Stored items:
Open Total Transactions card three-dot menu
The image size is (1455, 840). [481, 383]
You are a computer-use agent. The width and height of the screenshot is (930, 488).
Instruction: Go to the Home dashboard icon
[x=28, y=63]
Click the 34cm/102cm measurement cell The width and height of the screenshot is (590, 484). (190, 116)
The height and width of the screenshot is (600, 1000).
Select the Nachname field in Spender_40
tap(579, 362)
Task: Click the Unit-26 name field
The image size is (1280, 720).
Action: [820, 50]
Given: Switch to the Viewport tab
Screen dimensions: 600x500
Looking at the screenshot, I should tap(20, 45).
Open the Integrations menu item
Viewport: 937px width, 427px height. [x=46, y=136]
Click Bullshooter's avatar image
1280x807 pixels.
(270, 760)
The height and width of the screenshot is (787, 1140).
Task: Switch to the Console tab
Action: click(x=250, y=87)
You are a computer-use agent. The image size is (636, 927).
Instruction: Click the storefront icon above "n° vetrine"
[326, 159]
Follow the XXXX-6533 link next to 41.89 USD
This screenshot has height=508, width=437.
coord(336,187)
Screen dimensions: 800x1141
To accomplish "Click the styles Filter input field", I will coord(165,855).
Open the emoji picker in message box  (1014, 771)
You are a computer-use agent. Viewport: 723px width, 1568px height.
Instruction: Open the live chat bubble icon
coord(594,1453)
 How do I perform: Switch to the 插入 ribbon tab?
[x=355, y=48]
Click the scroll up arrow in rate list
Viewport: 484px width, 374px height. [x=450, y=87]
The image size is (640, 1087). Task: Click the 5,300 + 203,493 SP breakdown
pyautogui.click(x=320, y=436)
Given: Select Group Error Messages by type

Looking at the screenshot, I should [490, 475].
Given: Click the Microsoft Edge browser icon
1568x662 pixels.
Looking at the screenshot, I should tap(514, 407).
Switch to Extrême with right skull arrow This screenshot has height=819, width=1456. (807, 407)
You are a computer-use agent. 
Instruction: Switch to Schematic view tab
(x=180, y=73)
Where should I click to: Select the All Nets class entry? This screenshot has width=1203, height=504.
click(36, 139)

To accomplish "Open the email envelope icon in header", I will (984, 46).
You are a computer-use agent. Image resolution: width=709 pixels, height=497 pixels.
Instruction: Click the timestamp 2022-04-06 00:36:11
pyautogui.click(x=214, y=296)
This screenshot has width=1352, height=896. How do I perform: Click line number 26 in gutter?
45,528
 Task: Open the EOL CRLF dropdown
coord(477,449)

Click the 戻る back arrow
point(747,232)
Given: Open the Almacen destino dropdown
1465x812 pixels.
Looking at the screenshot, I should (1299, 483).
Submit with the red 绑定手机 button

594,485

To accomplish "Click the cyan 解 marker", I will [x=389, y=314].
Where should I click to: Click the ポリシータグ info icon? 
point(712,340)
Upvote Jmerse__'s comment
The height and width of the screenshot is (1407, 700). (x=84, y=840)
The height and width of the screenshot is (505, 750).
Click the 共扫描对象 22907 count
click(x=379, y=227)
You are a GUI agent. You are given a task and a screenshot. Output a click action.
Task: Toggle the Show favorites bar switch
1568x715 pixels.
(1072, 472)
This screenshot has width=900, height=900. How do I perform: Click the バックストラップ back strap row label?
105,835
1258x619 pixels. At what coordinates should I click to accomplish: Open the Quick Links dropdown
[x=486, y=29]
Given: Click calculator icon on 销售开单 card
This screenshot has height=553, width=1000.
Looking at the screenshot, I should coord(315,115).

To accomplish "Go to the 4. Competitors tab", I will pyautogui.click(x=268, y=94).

Requirement:
I need each line above reproduced exactly.

Written solution:
Open Total Transactions card three-dot menu
The image size is (1455, 840). [481, 383]
You are a computer-use agent. The width and height of the screenshot is (930, 488).
Instruction: Go to the Home dashboard icon
[x=28, y=63]
Click the 34cm/102cm measurement cell The width and height of the screenshot is (590, 484). (190, 116)
The height and width of the screenshot is (600, 1000).
Select the Nachname field in Spender_40
tap(579, 362)
Task: Click the Unit-26 name field
The image size is (1280, 720).
Action: [820, 50]
Given: Switch to the Viewport tab
Screen dimensions: 600x500
Looking at the screenshot, I should tap(20, 45).
Open the Integrations menu item
Viewport: 937px width, 427px height. [x=46, y=136]
Click Bullshooter's avatar image
1280x807 pixels.
(270, 760)
The height and width of the screenshot is (787, 1140).
Task: Switch to the Console tab
Action: click(x=250, y=87)
You are a computer-use agent. The image size is (636, 927).
Instruction: Click the storefront icon above "n° vetrine"
[326, 159]
Follow the XXXX-6533 link next to 41.89 USD
This screenshot has height=508, width=437.
coord(336,187)
Screen dimensions: 800x1141
To accomplish "Click the styles Filter input field", I will coord(165,855).
Open the emoji picker in message box  (1014, 771)
You are a computer-use agent. Viewport: 723px width, 1568px height.
Instruction: Open the live chat bubble icon
coord(594,1453)
 How do I perform: Switch to the 插入 ribbon tab?
[x=355, y=48]
Click the scroll up arrow in rate list
Viewport: 484px width, 374px height. [x=450, y=87]
The image size is (640, 1087). Task: Click the 5,300 + 203,493 SP breakdown
pyautogui.click(x=320, y=436)
Given: Select Group Error Messages by type

Looking at the screenshot, I should [490, 475].
Given: Click the Microsoft Edge browser icon
1568x662 pixels.
Looking at the screenshot, I should tap(514, 407).
Switch to Extrême with right skull arrow This screenshot has height=819, width=1456. (807, 407)
You are a computer-use agent. 
Instruction: Switch to Schematic view tab
(x=180, y=73)
Where should I click to: Select the All Nets class entry? This screenshot has width=1203, height=504.
click(36, 139)

To accomplish "Open the email envelope icon in header", I will (984, 46).
You are a computer-use agent. Image resolution: width=709 pixels, height=497 pixels.
Instruction: Click the timestamp 2022-04-06 00:36:11
pyautogui.click(x=214, y=296)
This screenshot has width=1352, height=896. How do I perform: Click line number 26 in gutter?
45,528
 Task: Open the EOL CRLF dropdown
coord(477,449)

Click the 戻る back arrow
point(747,232)
Given: Open the Almacen destino dropdown
1465x812 pixels.
Looking at the screenshot, I should (1299, 483).
Submit with the red 绑定手机 button

594,485

To accomplish "Click the cyan 解 marker", I will [x=389, y=314].
Where should I click to: Click the ポリシータグ info icon? 
point(712,340)
Upvote Jmerse__'s comment
The height and width of the screenshot is (1407, 700). (x=84, y=840)
The height and width of the screenshot is (505, 750).
Click the 共扫描对象 22907 count
click(x=379, y=227)
You are a GUI agent. You are given a task and a screenshot. Output a click action.
Task: Toggle the Show favorites bar switch
1568x715 pixels.
(1072, 472)
This screenshot has width=900, height=900. How do I perform: Click the バックストラップ back strap row label?
105,835
1258x619 pixels. At what coordinates should I click to accomplish: Open the Quick Links dropdown
[x=486, y=29]
Given: Click calculator icon on 销售开单 card
This screenshot has height=553, width=1000.
Looking at the screenshot, I should coord(315,115).

To accomplish "Go to the 4. Competitors tab", I will pyautogui.click(x=268, y=94).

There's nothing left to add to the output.